GIVEN TASK A> Write out the part of the speech about IGA supermarkets starting at "We can look" and ending at "to my electorate.".
GIVEN TASK B> In the speech about IGA supermarkets, which IGA does the speaker say they use on a regular basis?
# START OF DOCUMENT EXTRACT
There are a few issues that you have to raise here. Why is it that there seems to be, in the ACT, with the Chief Minister, some abhorrence of the IGA chain of supermarkets? IGA has been part of the Canberra landscape for as long as I have lived here, in its current form and in its previous form. The supermarket operators who operate those supermarkets in my electorate and elsewhere, the people who have spoken to me, are upright members of the community that provide an essential service. The Supa IGA in Hawker, the IGA that I use on a regular basis at Florey, the IGAs across the community, across my electorate, are strong supporters of the community and are strong supporters in the community.

We can look at places like the IGA at Melba. A few years ago that Melba shopping centre was derelict but the people who run the IGA at Melba contributed to the turning around of that shopping centre from a burnt-out hulk to the vibrant shopping centre it is today. They have made a substantial contribution to the life and the community in the suburb of Melba, which is a somewhat disadvantaged suburb. In Evatt, Fraser, Holt, Kaleen—a substantial supermarket again—and Nicholls, the IGA people make a substantial contribution to my electorate.
# END OF DOCUMENT EXTRACT
# START OF DATA SECTION
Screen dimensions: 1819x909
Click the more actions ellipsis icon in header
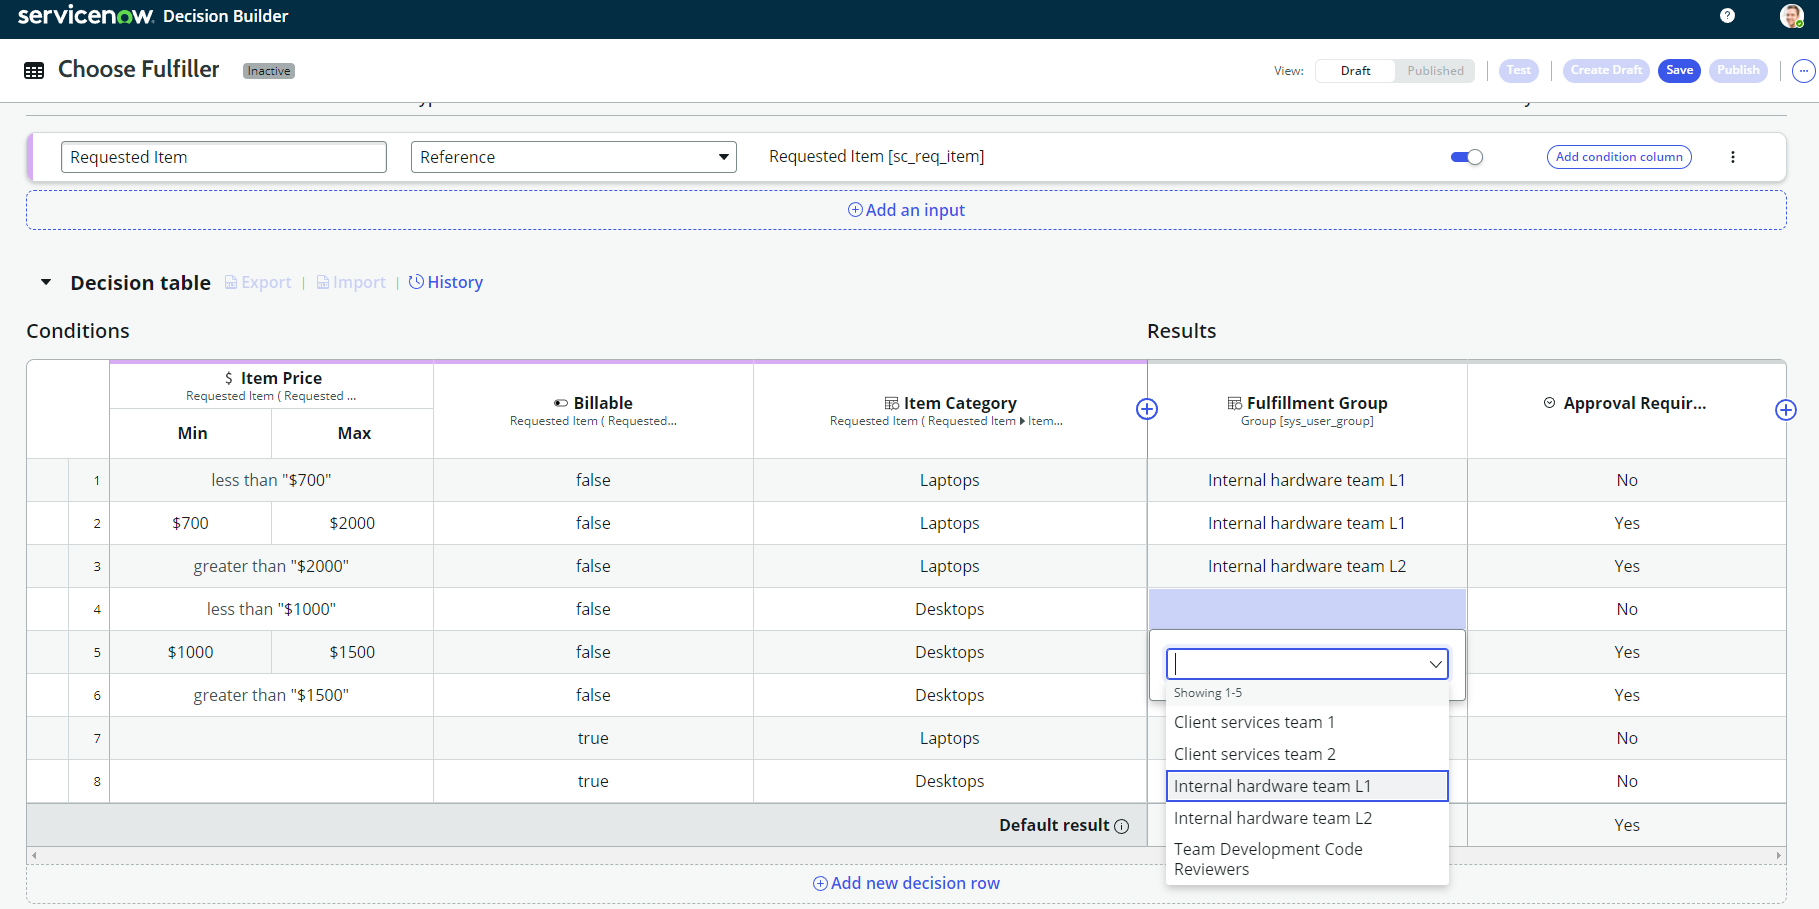tap(1803, 71)
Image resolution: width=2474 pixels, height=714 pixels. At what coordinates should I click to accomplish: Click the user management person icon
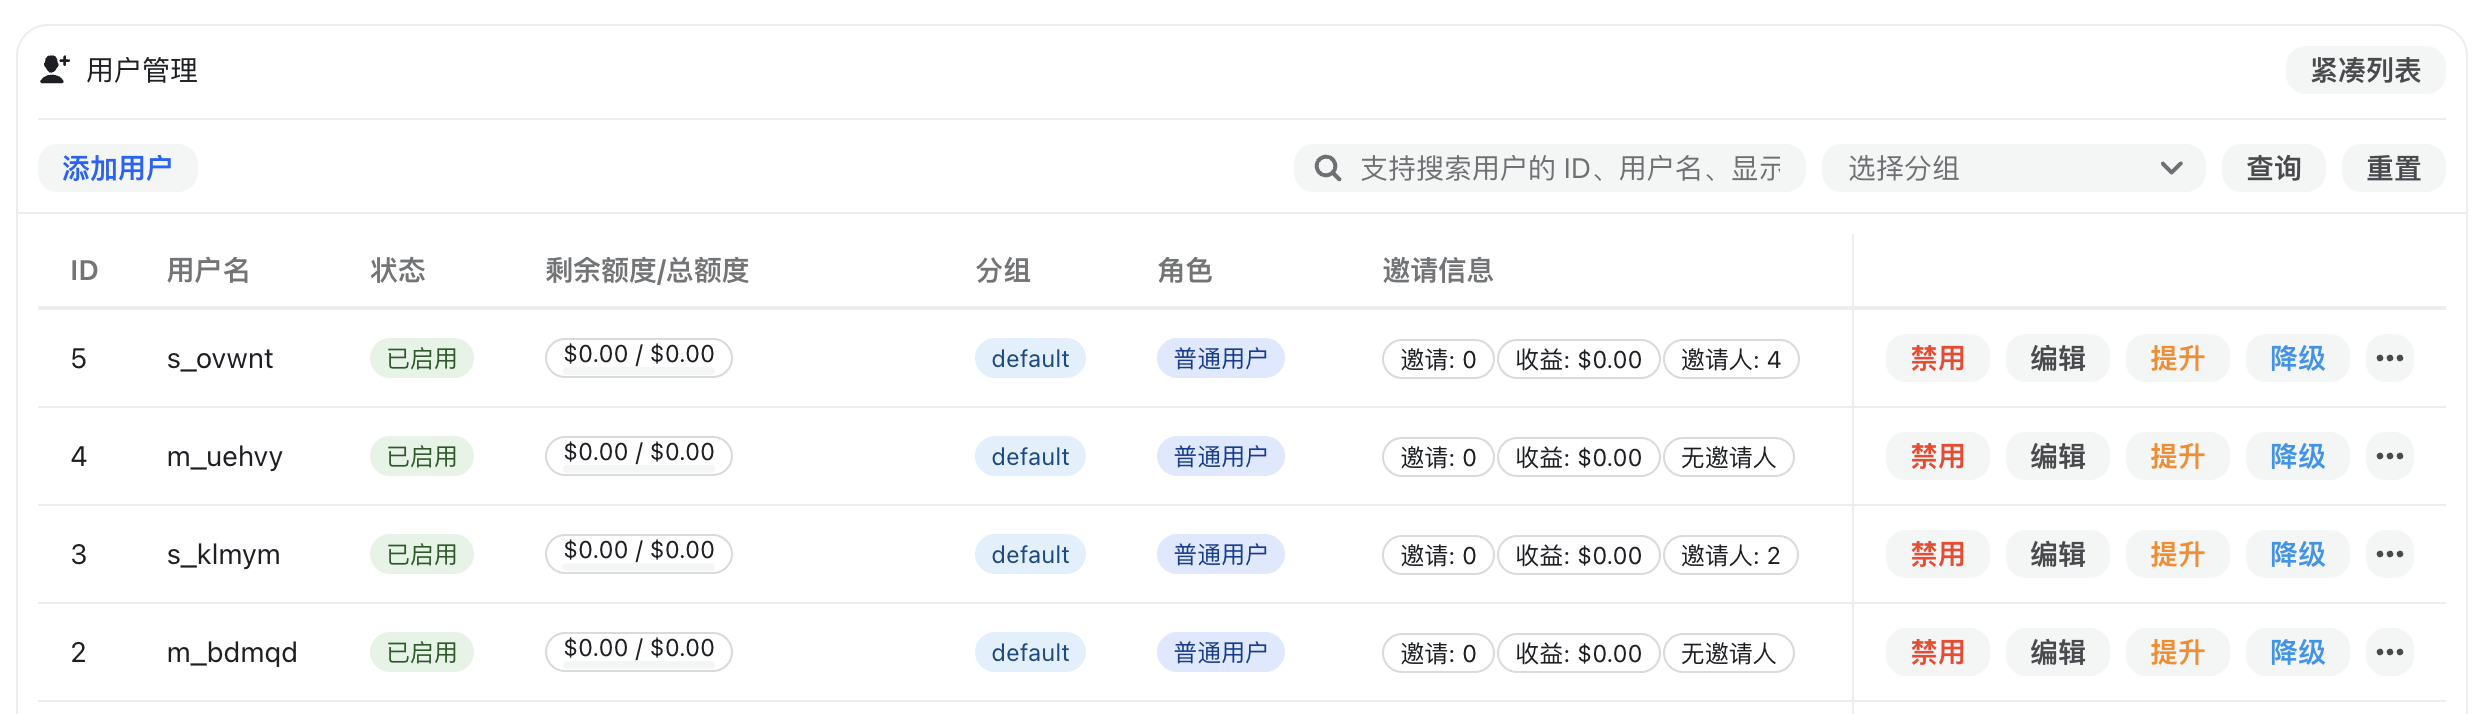click(x=54, y=69)
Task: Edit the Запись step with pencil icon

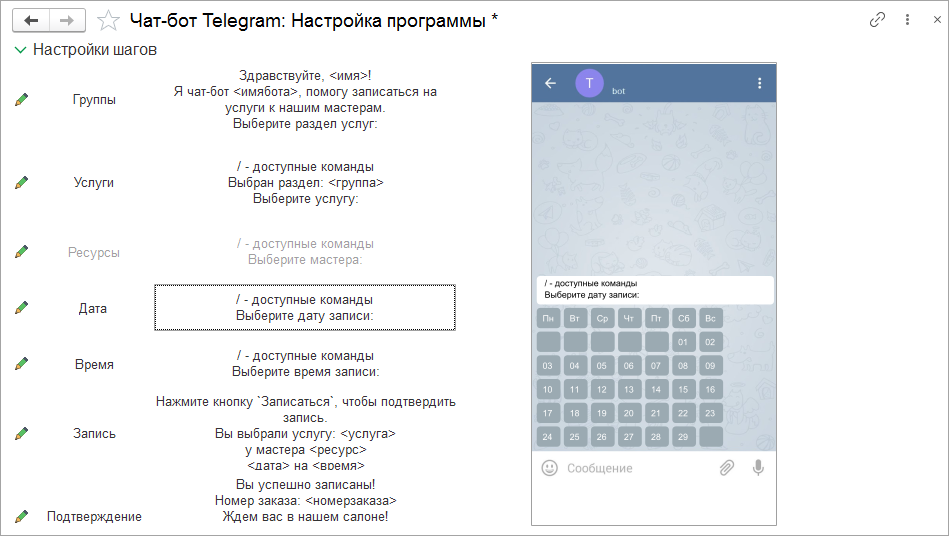Action: (x=21, y=434)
# END OF DATA SECTION
COMPLETE ANSWER A>
We can look at places like the IGA at Melba. A few years ago that Melba shopping centre was derelict but the people who run the IGA at Melba contributed to the turning around of that shopping centre from a burnt-out hulk to the vibrant shopping centre it is today. They have made a substantial contribution to the life and the community in the suburb of Melba, which is a somewhat disadvantaged suburb. In Evatt, Fraser, Holt, Kaleen—a substantial supermarket again—and Nicholls, the IGA people make a substantial contribution to my electorate.

COMPLETE ANSWER B> The IGA at Florey.